Article 17A : les cycles d’orientation professionnelle de l’enseignement artistique. L’ajout
de cet article a une portée majeure. Il modifie de Code de l’Education en y inscrivant
l’obligation d’instaurer à l’échelle régionale des cycles d’orientation professionnels, anciens
CEPI rebaptisés par les députés « enseignements préparant à l’entrée dans les établissements
d’enseignement supérieur de la création artistique dans le domaine du spectacle vivant ».
Cet enseignement préprofessionnel qu’a institué, jusqu’à présent en vain (deux régions
exceptées) la loi de décentralisation d’août 2004 sera financé avec “la participation” des régions
(et non intégralement par elles) dans le cadre de PRDF (plans régionaux de formation).
Un article qui appelle plusieurs remarques.

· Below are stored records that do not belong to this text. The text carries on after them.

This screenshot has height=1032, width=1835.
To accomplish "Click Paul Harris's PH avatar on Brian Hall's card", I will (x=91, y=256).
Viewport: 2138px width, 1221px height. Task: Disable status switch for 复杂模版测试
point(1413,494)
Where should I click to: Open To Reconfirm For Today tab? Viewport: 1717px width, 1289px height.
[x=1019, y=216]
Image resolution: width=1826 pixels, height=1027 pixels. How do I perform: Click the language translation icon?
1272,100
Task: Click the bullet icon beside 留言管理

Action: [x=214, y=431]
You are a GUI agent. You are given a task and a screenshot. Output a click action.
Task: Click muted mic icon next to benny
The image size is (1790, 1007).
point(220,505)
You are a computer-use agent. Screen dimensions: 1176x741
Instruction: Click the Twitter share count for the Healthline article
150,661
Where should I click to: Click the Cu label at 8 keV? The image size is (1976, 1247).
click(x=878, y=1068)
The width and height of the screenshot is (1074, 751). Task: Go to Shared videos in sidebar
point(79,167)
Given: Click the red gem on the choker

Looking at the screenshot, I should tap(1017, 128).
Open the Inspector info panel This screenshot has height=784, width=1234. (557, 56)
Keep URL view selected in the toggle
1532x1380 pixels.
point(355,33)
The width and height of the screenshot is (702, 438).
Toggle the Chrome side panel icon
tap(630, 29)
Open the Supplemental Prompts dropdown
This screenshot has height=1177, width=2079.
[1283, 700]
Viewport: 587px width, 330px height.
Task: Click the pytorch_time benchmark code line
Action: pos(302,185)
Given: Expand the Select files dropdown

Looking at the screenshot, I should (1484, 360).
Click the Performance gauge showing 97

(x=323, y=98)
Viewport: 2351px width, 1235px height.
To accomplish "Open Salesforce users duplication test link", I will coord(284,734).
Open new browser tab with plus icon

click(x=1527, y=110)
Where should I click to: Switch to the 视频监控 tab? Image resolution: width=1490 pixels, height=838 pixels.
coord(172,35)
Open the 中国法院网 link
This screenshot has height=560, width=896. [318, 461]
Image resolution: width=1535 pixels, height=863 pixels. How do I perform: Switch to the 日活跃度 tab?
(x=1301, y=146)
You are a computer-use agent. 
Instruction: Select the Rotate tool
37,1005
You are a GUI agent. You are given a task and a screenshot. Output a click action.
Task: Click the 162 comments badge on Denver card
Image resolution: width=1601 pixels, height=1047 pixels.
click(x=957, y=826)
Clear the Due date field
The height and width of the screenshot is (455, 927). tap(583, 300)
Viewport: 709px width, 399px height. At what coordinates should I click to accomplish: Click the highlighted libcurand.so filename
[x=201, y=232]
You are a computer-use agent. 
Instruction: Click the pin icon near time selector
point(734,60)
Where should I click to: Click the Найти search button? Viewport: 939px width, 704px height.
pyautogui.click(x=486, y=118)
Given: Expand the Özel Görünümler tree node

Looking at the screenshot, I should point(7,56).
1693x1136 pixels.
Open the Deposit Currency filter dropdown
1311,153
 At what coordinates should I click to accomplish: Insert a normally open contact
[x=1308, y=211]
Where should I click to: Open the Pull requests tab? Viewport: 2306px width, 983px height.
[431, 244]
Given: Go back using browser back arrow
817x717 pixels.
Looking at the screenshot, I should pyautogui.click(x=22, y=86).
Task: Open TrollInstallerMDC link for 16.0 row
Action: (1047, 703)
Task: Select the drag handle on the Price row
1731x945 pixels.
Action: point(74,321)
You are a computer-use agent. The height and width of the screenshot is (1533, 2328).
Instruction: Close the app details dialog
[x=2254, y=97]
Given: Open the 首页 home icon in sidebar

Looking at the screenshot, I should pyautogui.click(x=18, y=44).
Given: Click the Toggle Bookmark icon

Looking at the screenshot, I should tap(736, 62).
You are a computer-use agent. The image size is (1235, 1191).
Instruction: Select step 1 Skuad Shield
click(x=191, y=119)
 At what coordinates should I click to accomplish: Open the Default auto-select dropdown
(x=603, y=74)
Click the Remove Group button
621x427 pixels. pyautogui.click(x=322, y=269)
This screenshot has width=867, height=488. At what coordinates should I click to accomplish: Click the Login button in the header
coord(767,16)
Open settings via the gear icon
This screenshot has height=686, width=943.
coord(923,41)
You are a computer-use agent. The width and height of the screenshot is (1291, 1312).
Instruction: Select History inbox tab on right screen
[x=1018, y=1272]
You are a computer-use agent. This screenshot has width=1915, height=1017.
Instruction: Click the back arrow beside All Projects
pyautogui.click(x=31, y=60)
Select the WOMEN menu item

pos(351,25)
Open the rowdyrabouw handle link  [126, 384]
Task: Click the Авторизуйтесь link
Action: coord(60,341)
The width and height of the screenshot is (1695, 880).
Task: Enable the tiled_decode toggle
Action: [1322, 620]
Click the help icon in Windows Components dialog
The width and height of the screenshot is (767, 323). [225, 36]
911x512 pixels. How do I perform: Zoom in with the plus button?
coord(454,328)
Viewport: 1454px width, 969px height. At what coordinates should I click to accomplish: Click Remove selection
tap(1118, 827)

1. L'abandon du terme de CEPI (cycle d'enseignement professionnel initial) ou de celui de de
COP (cycle d'orientation professionnel) au profit d'une notion de ''classes prépa'' est à
contresens de l'esprit de la loi de décentralisation d'août 2004. Les CEPI constituaient un temps
d'orientation, c'est-à-dire que si la volonté de se diriger vers une professionnalisation était
avérée, en revanche, la voie précise restait à identifier, ce qui était l'objet même du cycle. En
revanche, une classe ''prépa'' (avec toute la charge sémantique que porte ce terme) signifie
l'exact inverse : on choisit d'abord pour se préparer après à un métier précis.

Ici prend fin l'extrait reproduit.